▸ Work order: For the data that follows, report how many lines contain the word "plus", and nothing else.

▸ Working data:

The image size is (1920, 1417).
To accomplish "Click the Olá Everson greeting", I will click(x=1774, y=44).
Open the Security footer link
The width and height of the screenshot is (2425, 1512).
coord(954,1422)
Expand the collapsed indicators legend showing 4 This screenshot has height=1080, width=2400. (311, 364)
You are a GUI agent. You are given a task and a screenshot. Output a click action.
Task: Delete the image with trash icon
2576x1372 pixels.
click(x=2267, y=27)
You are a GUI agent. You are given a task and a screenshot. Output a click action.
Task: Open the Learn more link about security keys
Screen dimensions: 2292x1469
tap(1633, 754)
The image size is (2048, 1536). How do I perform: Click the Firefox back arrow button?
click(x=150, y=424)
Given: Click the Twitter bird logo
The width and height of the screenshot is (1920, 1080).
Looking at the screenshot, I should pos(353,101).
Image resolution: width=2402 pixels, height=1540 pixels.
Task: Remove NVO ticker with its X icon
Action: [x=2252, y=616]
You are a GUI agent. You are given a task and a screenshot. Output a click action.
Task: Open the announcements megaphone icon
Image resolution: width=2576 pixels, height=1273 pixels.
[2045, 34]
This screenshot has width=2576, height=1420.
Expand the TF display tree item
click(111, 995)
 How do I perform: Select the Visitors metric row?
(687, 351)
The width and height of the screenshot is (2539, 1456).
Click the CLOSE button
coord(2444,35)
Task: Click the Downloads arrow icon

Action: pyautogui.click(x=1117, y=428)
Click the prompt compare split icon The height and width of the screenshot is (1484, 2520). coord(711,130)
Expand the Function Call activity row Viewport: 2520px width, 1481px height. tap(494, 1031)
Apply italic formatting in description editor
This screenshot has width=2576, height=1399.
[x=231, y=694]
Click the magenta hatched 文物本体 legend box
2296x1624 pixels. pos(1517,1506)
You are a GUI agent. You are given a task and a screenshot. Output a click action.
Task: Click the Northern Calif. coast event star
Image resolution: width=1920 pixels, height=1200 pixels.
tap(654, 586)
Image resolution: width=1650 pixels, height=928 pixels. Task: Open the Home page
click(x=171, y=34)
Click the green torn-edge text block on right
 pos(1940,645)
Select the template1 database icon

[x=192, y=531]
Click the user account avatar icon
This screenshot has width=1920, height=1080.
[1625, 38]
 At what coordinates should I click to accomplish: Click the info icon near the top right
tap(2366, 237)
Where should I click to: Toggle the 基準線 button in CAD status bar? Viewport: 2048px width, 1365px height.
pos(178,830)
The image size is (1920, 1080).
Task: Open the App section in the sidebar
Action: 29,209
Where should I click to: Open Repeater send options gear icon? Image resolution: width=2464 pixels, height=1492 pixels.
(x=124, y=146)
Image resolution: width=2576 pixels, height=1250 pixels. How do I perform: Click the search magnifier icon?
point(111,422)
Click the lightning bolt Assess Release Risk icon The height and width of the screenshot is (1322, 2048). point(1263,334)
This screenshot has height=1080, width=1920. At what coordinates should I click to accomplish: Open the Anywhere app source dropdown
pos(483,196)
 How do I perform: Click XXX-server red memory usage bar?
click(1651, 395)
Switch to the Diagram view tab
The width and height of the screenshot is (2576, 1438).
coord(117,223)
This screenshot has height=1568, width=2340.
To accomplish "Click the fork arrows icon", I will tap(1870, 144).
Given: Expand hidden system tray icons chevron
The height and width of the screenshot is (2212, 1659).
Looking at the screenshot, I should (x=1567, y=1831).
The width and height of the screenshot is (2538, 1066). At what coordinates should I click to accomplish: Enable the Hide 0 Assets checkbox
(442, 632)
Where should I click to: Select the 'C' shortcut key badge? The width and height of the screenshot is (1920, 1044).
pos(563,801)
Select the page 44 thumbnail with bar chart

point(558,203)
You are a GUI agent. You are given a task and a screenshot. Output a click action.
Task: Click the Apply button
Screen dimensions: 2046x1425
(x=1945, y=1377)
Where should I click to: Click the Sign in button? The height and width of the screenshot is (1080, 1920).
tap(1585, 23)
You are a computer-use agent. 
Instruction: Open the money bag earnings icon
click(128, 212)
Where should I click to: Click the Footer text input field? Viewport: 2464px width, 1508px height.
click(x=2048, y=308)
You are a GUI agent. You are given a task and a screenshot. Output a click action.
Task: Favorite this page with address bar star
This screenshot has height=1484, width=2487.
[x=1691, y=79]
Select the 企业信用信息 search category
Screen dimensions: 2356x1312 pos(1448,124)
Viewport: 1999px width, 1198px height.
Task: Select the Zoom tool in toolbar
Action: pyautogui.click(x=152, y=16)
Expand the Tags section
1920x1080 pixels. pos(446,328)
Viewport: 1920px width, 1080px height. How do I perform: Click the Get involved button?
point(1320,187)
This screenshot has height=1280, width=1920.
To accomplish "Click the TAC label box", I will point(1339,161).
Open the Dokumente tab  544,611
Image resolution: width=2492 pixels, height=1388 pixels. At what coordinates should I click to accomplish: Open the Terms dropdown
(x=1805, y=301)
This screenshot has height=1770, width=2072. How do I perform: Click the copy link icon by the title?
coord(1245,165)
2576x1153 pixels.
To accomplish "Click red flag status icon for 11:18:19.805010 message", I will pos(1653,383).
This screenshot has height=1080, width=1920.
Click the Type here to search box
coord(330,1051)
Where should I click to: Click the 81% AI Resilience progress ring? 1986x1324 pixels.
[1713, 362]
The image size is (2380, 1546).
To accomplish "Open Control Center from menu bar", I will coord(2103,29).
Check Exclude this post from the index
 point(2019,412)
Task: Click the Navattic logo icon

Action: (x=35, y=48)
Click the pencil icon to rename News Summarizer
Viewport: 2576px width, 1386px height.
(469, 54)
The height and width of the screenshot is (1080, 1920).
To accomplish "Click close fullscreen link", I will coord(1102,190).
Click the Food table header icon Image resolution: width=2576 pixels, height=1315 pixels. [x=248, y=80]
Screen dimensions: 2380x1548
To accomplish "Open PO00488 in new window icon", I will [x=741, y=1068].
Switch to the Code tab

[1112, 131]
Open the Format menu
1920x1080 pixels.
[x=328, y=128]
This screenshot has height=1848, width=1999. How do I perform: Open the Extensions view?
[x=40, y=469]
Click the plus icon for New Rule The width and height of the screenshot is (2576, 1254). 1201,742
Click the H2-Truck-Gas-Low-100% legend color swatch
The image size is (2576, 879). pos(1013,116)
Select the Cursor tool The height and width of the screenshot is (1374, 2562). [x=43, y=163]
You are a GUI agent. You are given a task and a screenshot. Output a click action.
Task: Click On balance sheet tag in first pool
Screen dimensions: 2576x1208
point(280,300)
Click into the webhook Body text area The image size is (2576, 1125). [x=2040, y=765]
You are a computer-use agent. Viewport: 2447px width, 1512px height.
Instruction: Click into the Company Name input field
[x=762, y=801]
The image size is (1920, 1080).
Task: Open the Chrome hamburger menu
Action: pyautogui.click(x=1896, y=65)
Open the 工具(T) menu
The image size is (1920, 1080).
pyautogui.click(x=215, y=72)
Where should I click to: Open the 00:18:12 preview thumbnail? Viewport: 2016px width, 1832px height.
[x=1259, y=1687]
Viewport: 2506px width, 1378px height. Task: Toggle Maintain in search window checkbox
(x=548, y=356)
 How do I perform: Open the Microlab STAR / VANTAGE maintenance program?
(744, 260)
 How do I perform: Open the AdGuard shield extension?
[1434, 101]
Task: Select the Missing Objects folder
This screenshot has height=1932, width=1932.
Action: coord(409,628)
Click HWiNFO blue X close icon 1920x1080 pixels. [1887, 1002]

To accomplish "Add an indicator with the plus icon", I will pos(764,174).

▸ Solution: 2